§ Collected data:
[Start of Attachment]

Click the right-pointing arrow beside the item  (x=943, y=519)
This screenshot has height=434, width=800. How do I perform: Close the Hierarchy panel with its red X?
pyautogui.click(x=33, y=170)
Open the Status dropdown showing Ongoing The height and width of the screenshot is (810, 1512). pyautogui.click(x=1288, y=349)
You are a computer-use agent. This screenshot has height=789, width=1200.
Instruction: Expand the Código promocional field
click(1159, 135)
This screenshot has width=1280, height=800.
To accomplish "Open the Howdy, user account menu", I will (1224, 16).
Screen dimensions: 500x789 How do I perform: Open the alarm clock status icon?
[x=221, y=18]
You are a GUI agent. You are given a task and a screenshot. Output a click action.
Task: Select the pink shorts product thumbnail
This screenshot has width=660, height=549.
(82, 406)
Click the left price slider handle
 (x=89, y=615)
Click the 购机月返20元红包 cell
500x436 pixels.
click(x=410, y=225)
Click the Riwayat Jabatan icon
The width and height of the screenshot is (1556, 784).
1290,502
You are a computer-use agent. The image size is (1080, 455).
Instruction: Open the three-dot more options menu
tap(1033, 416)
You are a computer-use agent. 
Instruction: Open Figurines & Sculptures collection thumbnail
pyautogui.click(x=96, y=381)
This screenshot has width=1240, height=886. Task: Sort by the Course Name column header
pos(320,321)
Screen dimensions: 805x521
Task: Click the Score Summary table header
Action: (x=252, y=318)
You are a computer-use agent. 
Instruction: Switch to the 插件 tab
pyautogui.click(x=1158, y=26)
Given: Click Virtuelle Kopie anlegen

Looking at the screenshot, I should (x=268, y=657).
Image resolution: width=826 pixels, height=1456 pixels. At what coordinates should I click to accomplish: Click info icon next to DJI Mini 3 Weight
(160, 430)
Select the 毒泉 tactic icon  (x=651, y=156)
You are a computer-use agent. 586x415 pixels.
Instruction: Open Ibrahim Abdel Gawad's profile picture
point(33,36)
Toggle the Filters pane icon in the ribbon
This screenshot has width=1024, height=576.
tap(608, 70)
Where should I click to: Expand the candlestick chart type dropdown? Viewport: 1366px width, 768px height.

[End of Attachment]

Here the output must be the lines above from the line with "The width and" to the line with "You are a computer-use agent. 586x415 pixels.", both included, duplicated word for word and nothing else.

§ Response to this task:
The width and height of the screenshot is (1556, 784).
1290,502
You are a computer-use agent. The image size is (1080, 455).
Instruction: Open the three-dot more options menu
tap(1033, 416)
You are a computer-use agent. 
Instruction: Open Figurines & Sculptures collection thumbnail
pyautogui.click(x=96, y=381)
This screenshot has width=1240, height=886. Task: Sort by the Course Name column header
pos(320,321)
Screen dimensions: 805x521
Task: Click the Score Summary table header
Action: (x=252, y=318)
You are a computer-use agent. 
Instruction: Switch to the 插件 tab
pyautogui.click(x=1158, y=26)
Given: Click Virtuelle Kopie anlegen

Looking at the screenshot, I should (x=268, y=657).
Image resolution: width=826 pixels, height=1456 pixels. At what coordinates should I click to accomplish: Click info icon next to DJI Mini 3 Weight
(160, 430)
Select the 毒泉 tactic icon  (x=651, y=156)
You are a computer-use agent. 586x415 pixels.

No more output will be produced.